I have proposed two solutions: A three-year waiting period for a short-term rental license instead of a cap, and a guarantee program that would have the town protect a long-term rental landlord against damages and early departures in return for no security deposit or last month’s rent. This would make it easier to obtain a lease.
— Lenny Weisberg
Not listening to the public on several issues, short-term rentals being the most glaring example. After no less than 10 hours of public comment — with almost all asking to put the ordinance on hold to learn more and possibly make a better ordinance — the public was completely ignored and discounted. Now a task force has been put in place to fine tune the ordinance, a step that should have happened before any decision was made. If I am on council, I have to listen to all points of view on an issue, not just the ones I want to hear.
— Nathan Moorefield
The town staff and council have worked hard to ensure there is enough housing in our community. However, given COVID, an increase in visitation and more remote workers in our town, that effort has fallen short of the current needs in town. The town and council could have been more aggressive in acquiring land for future use and developing more projects quicker.

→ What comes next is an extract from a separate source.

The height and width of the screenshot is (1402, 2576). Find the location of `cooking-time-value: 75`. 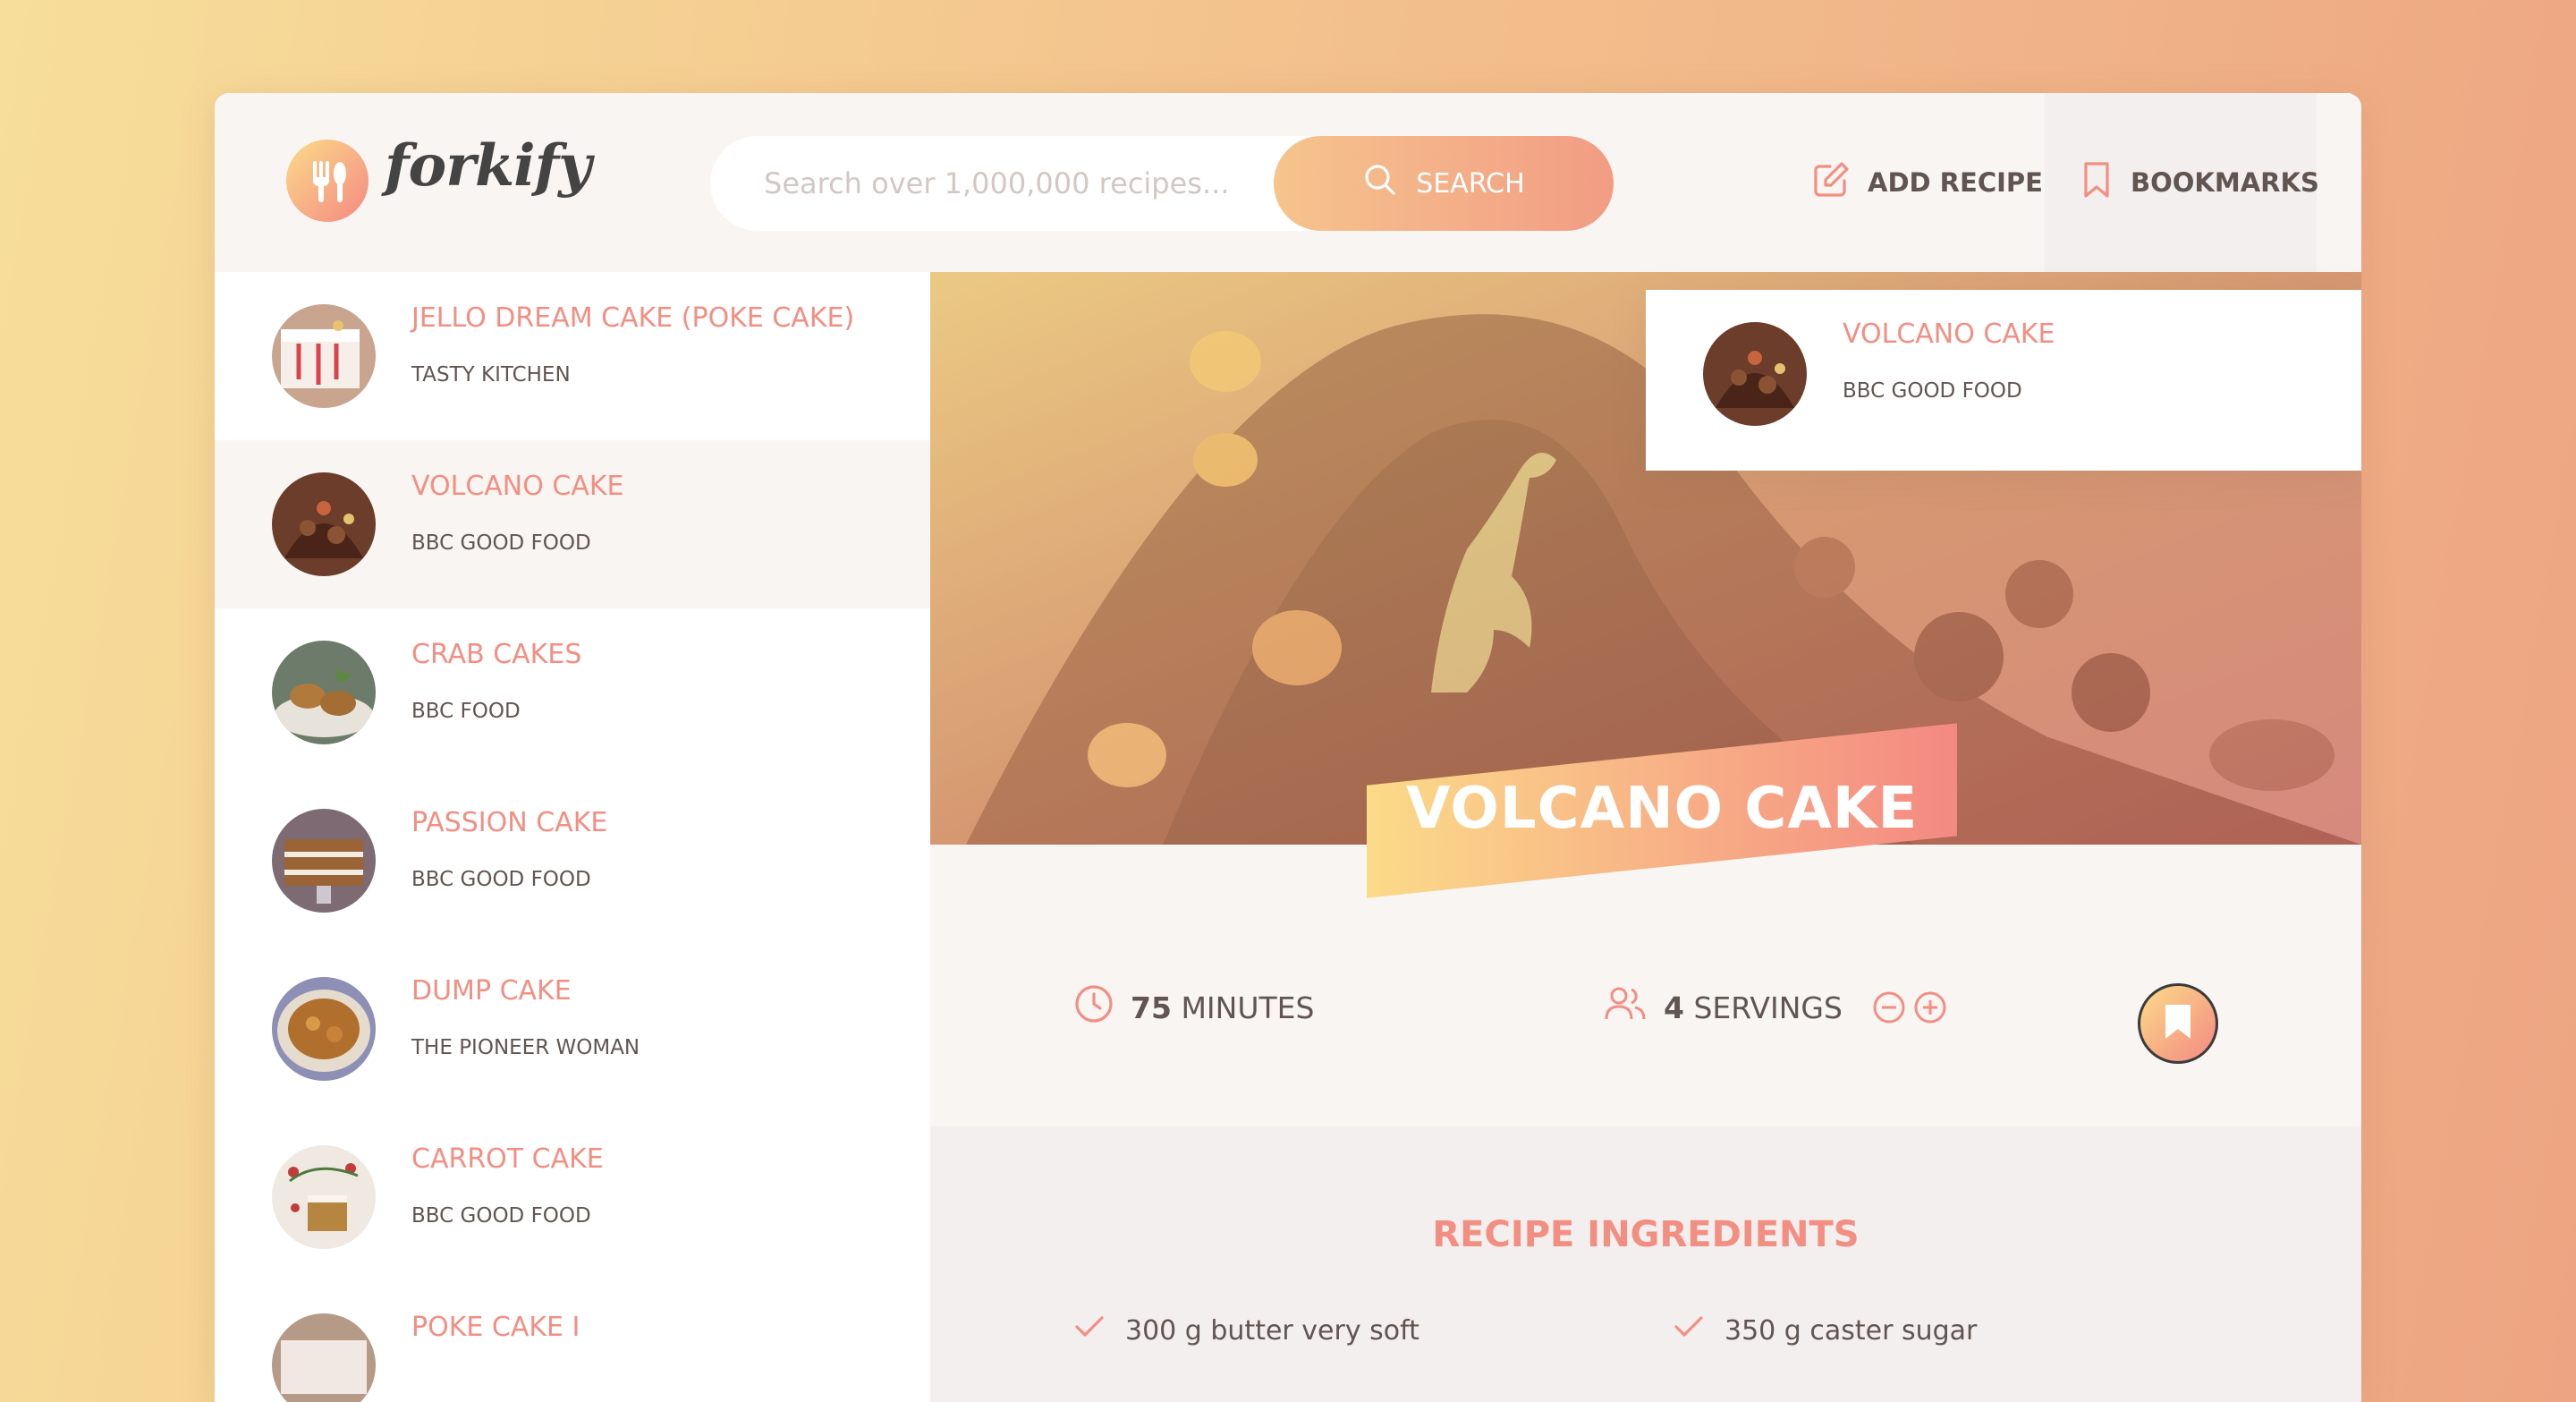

I favor a stronger focus on human capital and employees. As one of the top ski towns in the country, the town of Breckenridge should be a leader when it comes to housing employees. Going forward, we also need to reengage the private sector and our local government partners to see what additional housing projects we can get out of the ground this summer. On top of what is planned, can we get another 100 units built by summer 2023? If elected, I hope to focus extra energy and resources on our employees and housing.
— Todd Rankin
The major misstep by town council is the implementation of the short-term rental restrictions. This will not result in anywhere near the necessary long-term housing to make things better. As I said before, we are way behind the eight ball on this problem, and it should’ve been dealt with three or four town councils ago, at least. We need to build massive affordable rental housing, which creates an income stream for the town of Breckenridge for years to come and is the highest and best use of the almost 4,000 acres of land the town owns. As far as I know, Breckenridge is still the most visited single ski resort in North America. We need to act like it.
— Tom Day
I think the Town Council could have handled the decision of whether to reimplement the Walkable Main program for summer 2021 differently. The town issued a survey to gather input from local business leaders and residents on the impacts of the program and whether to proceed with it again. Even though the survey data indicated overwhelming support for the program, albeit with caveats on how the program should be executed, Town Council voted unanimously against supporting the program for a second year.

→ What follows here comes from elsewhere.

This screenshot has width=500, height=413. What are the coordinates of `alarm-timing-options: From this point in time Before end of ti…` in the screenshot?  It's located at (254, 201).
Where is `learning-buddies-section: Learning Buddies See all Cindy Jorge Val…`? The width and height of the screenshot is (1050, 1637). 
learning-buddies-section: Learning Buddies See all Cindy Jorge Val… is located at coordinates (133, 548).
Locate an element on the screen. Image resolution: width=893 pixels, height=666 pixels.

While the decision not to proceed was reportedly based upon multiple factors, including traffic safety and economic equity for business owners, the decision by council was overshadowed by public perception that the council disregarded public sentiment. In my opinion, Town Council should have been clearer with the public that the survey was only one component of the decision-making process and thus the results of the survey would be weighed accordingly.